++++ Task inputs

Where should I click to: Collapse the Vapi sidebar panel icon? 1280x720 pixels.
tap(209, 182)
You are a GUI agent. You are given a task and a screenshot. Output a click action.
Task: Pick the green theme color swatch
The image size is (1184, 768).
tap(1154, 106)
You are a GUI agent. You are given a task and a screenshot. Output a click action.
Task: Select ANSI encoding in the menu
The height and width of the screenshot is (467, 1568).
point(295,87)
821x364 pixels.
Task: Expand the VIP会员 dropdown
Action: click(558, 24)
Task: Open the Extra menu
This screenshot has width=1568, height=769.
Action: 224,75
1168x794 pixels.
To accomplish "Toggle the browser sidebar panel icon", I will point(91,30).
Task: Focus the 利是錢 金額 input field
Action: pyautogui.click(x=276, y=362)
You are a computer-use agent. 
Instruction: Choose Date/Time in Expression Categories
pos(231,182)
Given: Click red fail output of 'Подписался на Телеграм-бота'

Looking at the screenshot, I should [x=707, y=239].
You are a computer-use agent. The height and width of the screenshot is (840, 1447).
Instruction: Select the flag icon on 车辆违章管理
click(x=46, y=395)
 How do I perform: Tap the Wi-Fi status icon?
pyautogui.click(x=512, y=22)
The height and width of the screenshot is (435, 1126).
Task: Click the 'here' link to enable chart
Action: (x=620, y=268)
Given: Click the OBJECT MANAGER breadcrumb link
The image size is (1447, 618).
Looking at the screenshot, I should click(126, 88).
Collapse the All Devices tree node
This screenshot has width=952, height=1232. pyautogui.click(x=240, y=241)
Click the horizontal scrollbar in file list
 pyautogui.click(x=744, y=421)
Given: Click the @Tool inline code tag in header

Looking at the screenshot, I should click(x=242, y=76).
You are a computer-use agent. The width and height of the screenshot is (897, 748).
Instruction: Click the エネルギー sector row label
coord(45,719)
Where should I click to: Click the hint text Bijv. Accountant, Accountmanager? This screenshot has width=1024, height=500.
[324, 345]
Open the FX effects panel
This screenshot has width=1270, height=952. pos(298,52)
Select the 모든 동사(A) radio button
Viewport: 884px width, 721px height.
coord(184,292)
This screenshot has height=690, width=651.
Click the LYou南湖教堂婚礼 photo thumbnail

++++++++

Please print the lines from the very first one through the line containing "Action: (x=620, y=268)", both included, copying each one exactly.

Where should I click to: Collapse the Vapi sidebar panel icon? 1280x720 pixels.
tap(209, 182)
You are a GUI agent. You are given a task and a screenshot. Output a click action.
Task: Pick the green theme color swatch
The image size is (1184, 768).
tap(1154, 106)
You are a GUI agent. You are given a task and a screenshot. Output a click action.
Task: Select ANSI encoding in the menu
The height and width of the screenshot is (467, 1568).
point(295,87)
821x364 pixels.
Task: Expand the VIP会员 dropdown
Action: click(558, 24)
Task: Open the Extra menu
This screenshot has width=1568, height=769.
Action: 224,75
1168x794 pixels.
To accomplish "Toggle the browser sidebar panel icon", I will point(91,30).
Task: Focus the 利是錢 金額 input field
Action: pyautogui.click(x=276, y=362)
You are a computer-use agent. 
Instruction: Choose Date/Time in Expression Categories
pos(231,182)
Given: Click red fail output of 'Подписался на Телеграм-бота'

Looking at the screenshot, I should [x=707, y=239].
You are a computer-use agent. The height and width of the screenshot is (840, 1447).
Instruction: Select the flag icon on 车辆违章管理
click(x=46, y=395)
 How do I perform: Tap the Wi-Fi status icon?
pyautogui.click(x=512, y=22)
The height and width of the screenshot is (435, 1126).
Task: Click the 'here' link to enable chart
Action: (x=620, y=268)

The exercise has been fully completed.